START Study material

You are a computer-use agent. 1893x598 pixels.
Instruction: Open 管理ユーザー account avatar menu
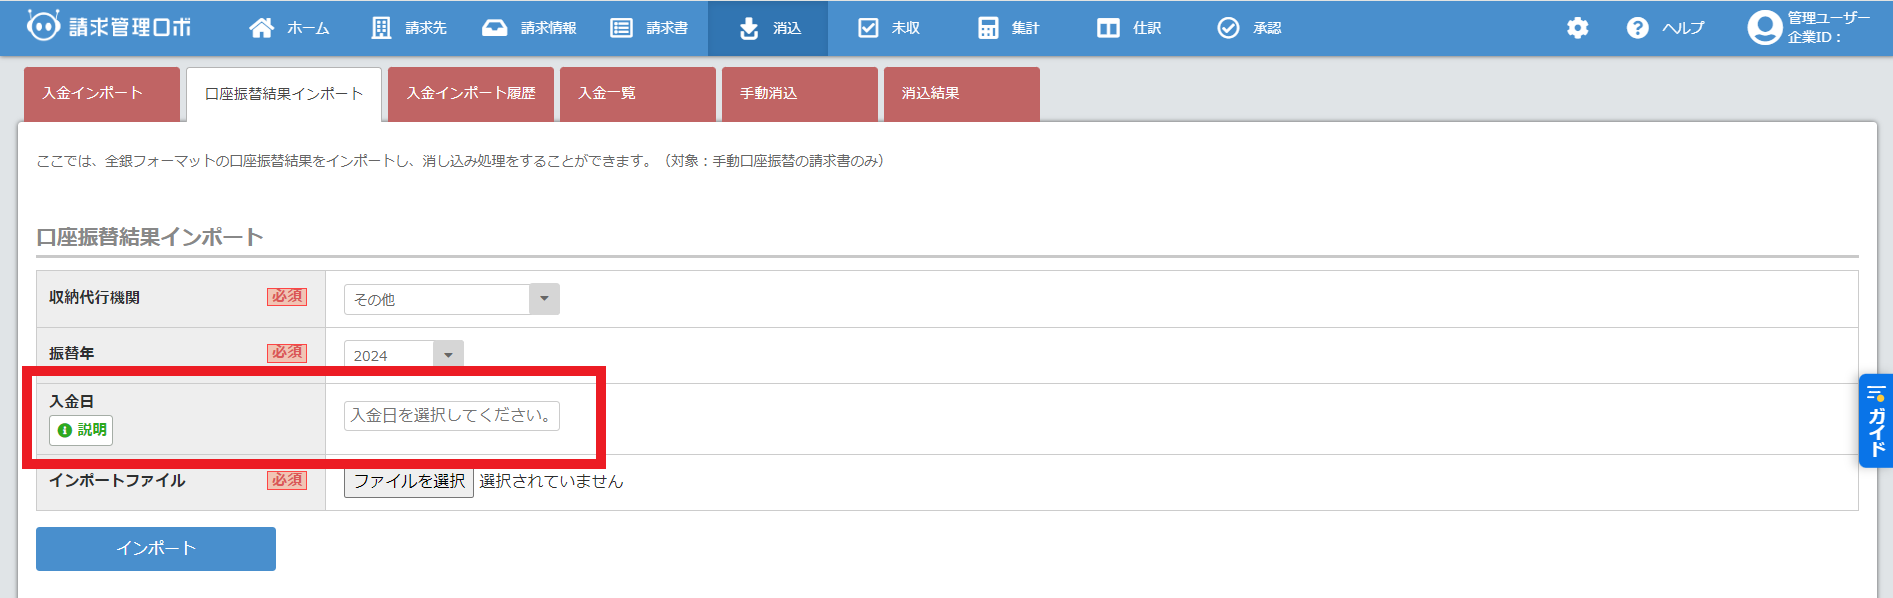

END Study material
START Study material

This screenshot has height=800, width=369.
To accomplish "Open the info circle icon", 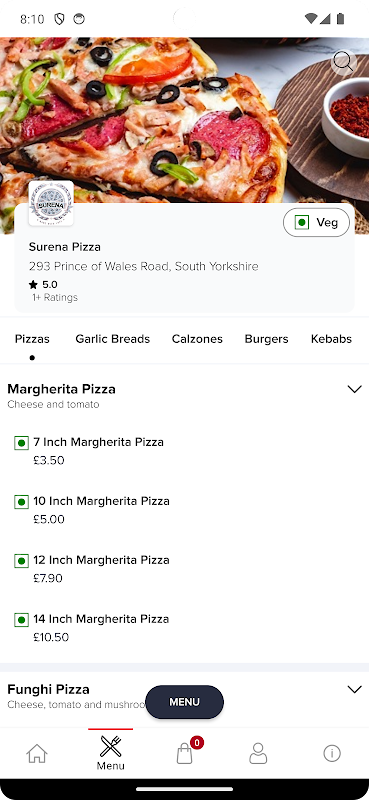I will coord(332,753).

END Study material
START Study material

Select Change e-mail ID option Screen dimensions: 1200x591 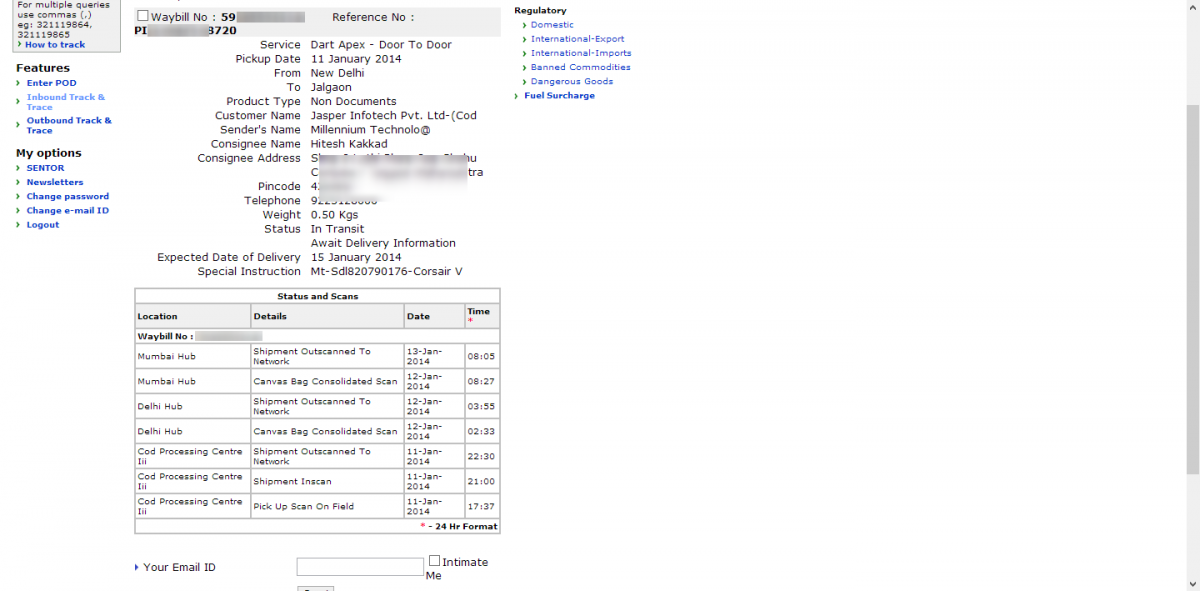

END Study material

▸ **Work task**: Every line above from the line with "You are a computer-use" to the line with "Instruction: Open 管理ユーザー account avatar menu" is wanted, ends included; write them out exactly and add no other line.

▸ **Response for this exercise**:
You are a computer-use agent. 1893x598 pixels.
Instruction: Open 管理ユーザー account avatar menu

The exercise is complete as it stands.